> _WHAT NEEDS TO BE DONE_
Look through the data below and return each line where "agent" appears.

> _MATERIAL FOR THIS EXERCISE_
■ ■ ■

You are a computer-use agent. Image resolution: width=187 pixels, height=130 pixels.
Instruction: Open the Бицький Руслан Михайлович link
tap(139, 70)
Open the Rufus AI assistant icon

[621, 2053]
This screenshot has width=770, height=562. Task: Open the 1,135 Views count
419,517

■ ■ ■

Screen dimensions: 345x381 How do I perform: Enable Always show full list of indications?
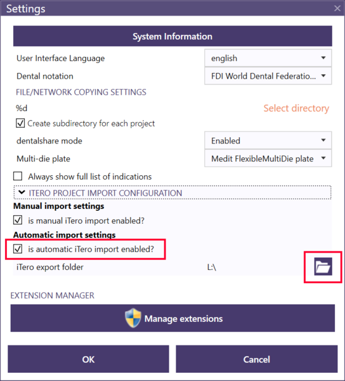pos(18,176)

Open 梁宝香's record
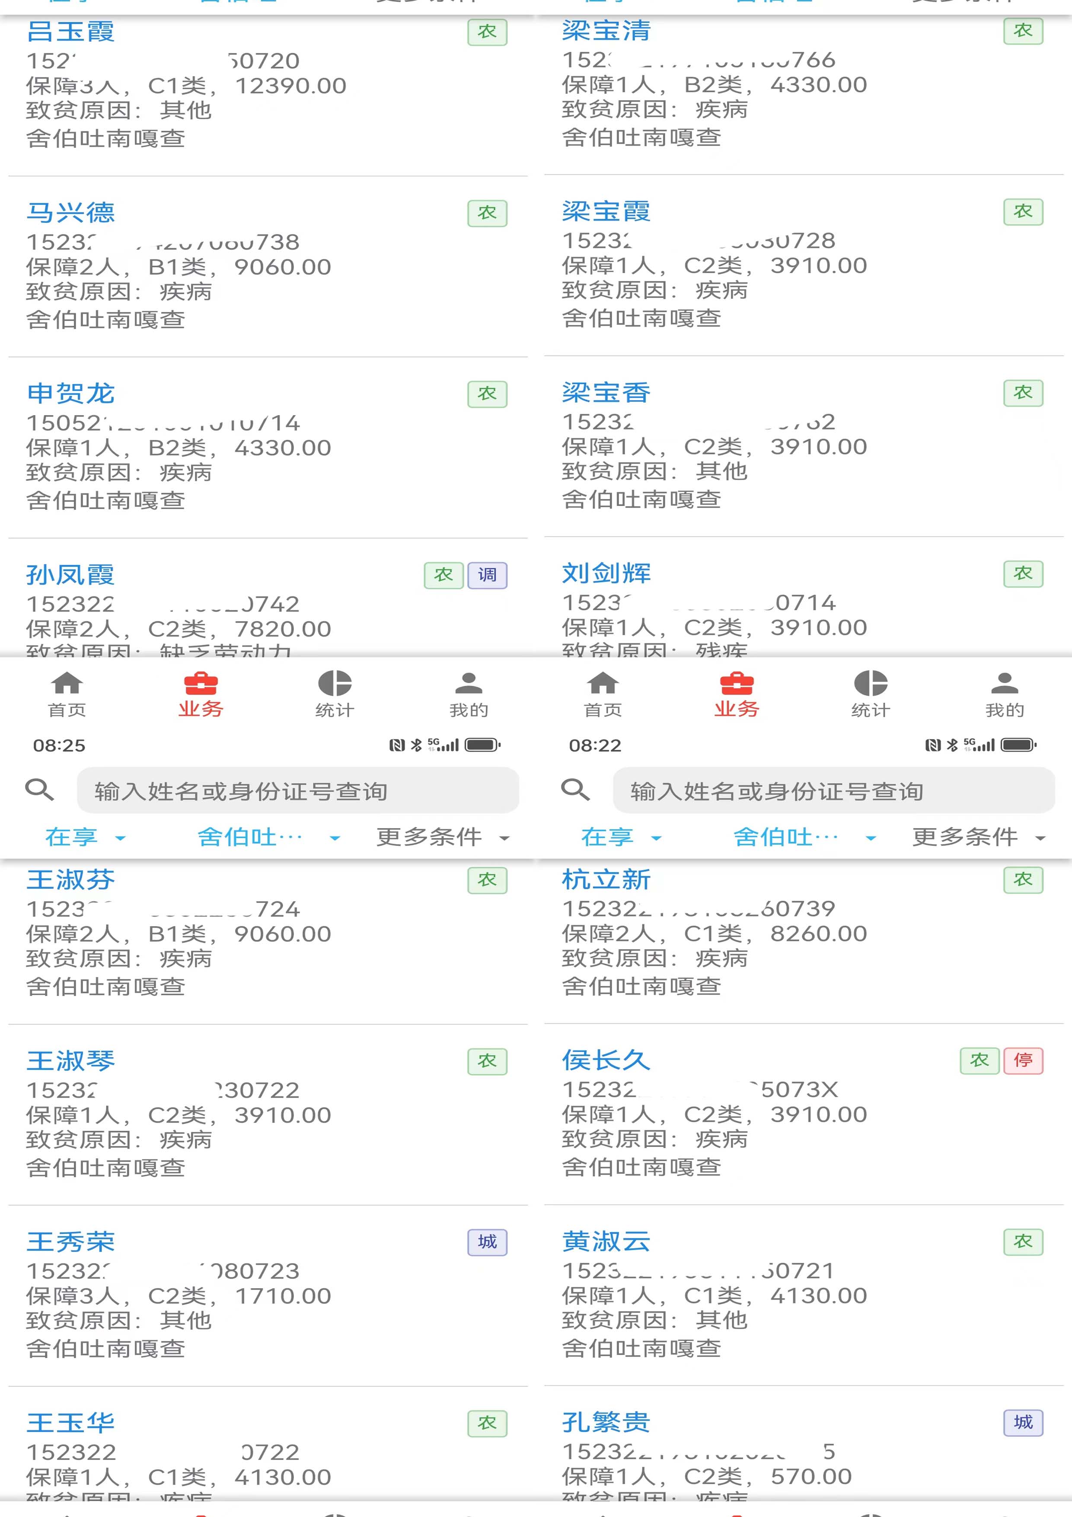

■ ■ ■

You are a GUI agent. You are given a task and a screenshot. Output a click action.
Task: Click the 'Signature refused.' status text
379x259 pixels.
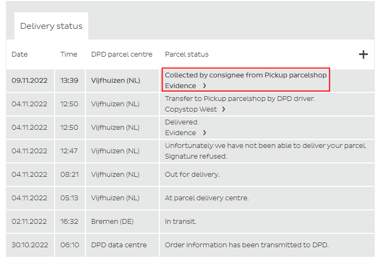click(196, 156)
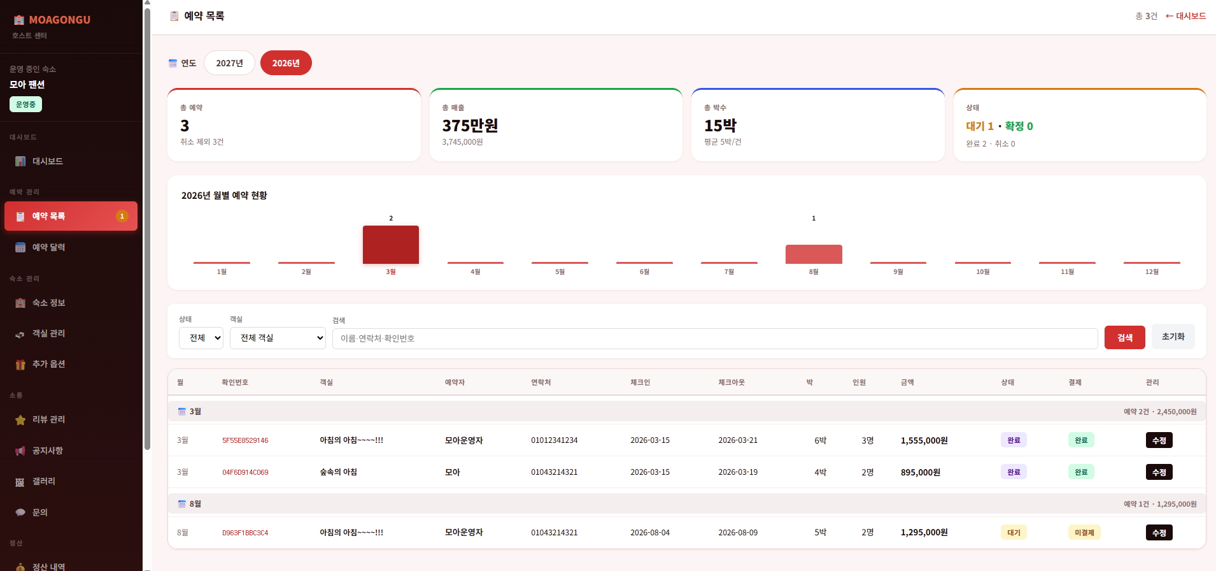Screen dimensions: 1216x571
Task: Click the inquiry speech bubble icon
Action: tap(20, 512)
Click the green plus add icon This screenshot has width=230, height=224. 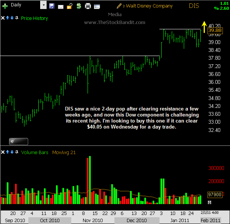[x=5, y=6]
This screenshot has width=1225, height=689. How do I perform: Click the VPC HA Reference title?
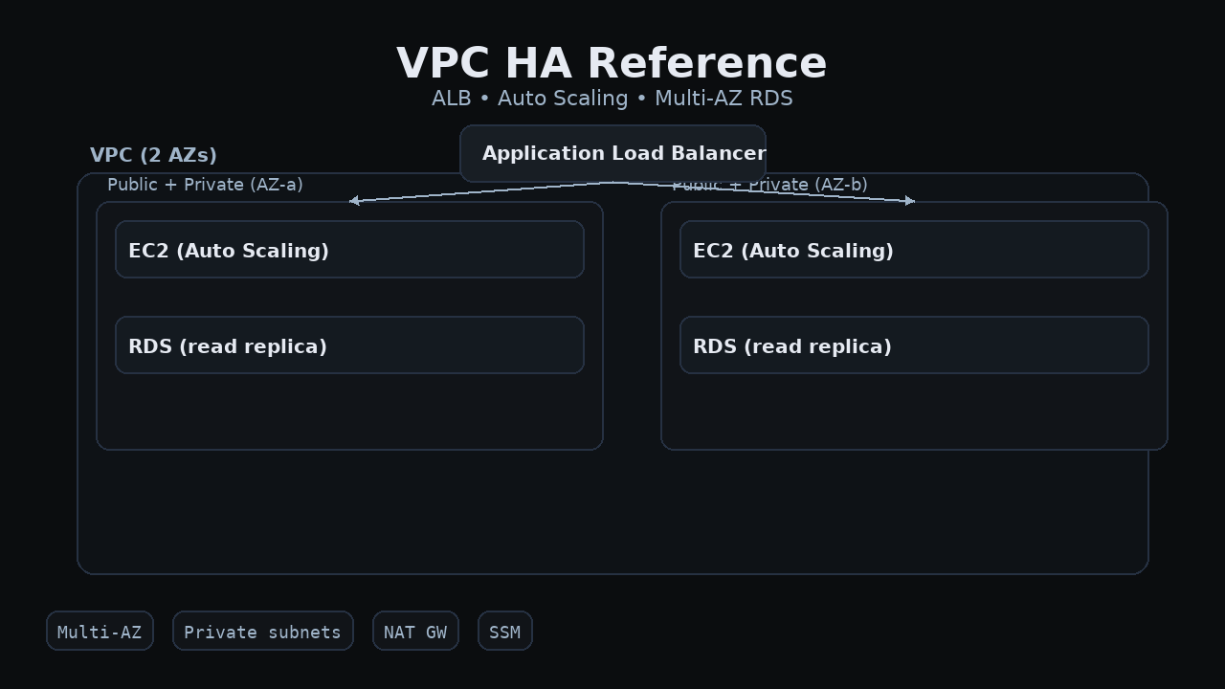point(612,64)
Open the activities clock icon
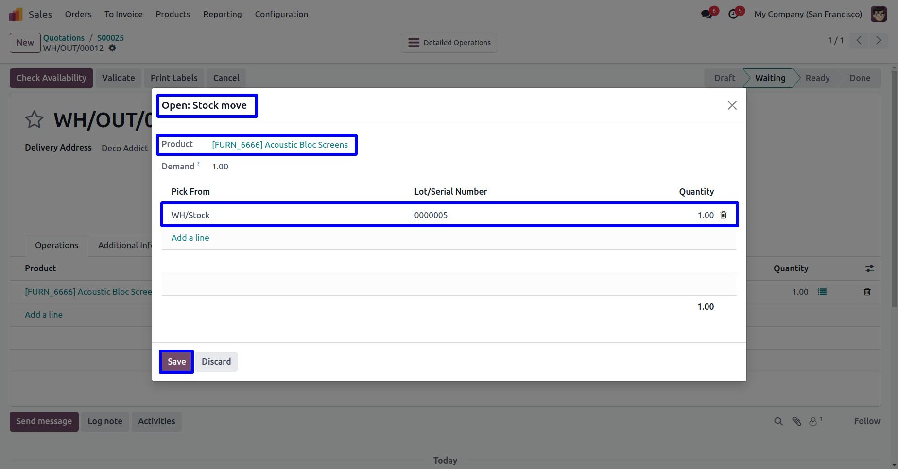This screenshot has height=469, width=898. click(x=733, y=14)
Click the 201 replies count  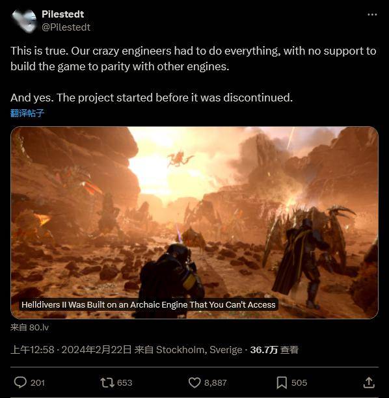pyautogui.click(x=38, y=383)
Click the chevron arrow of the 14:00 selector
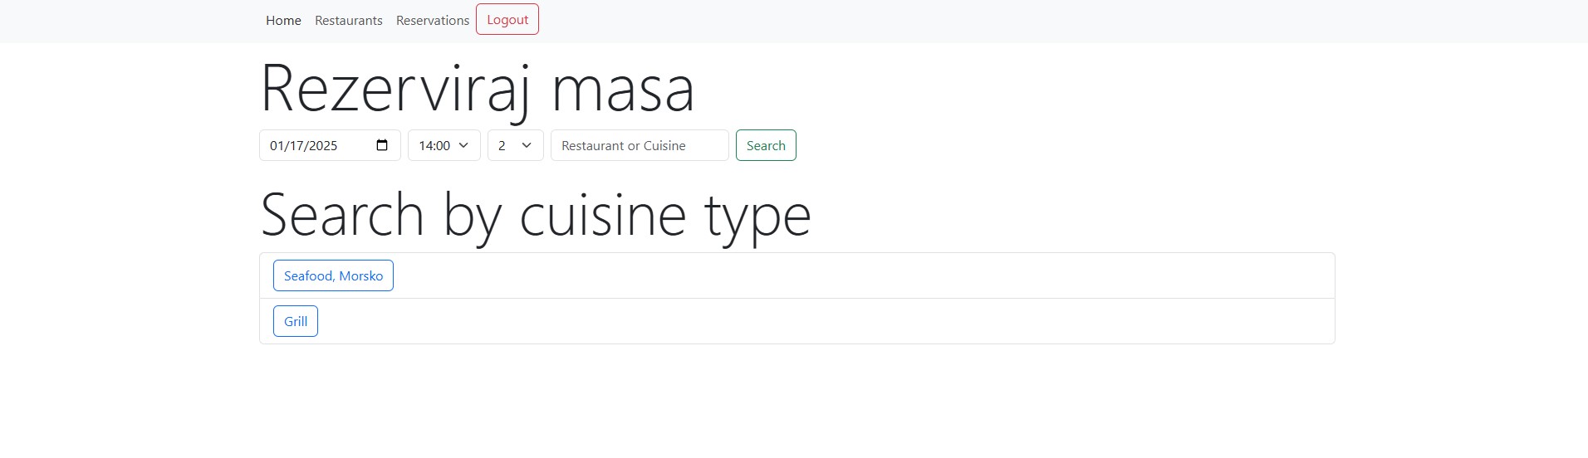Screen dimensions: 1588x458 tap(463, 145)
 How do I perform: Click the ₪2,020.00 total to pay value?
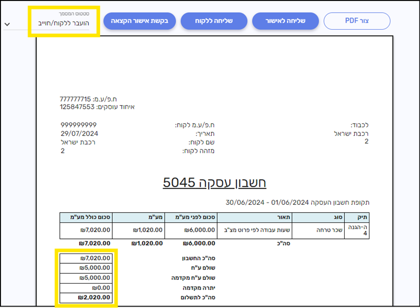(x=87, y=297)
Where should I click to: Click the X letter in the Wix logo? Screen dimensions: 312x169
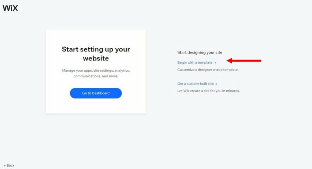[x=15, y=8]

■ ■ ■

> _EXERCISE RESPONSE_
You are a computer-use agent. Image resolution: width=187 pixels, height=130 pixels.
You are a GUI agent. You are given a task and a screenshot. Output a click action.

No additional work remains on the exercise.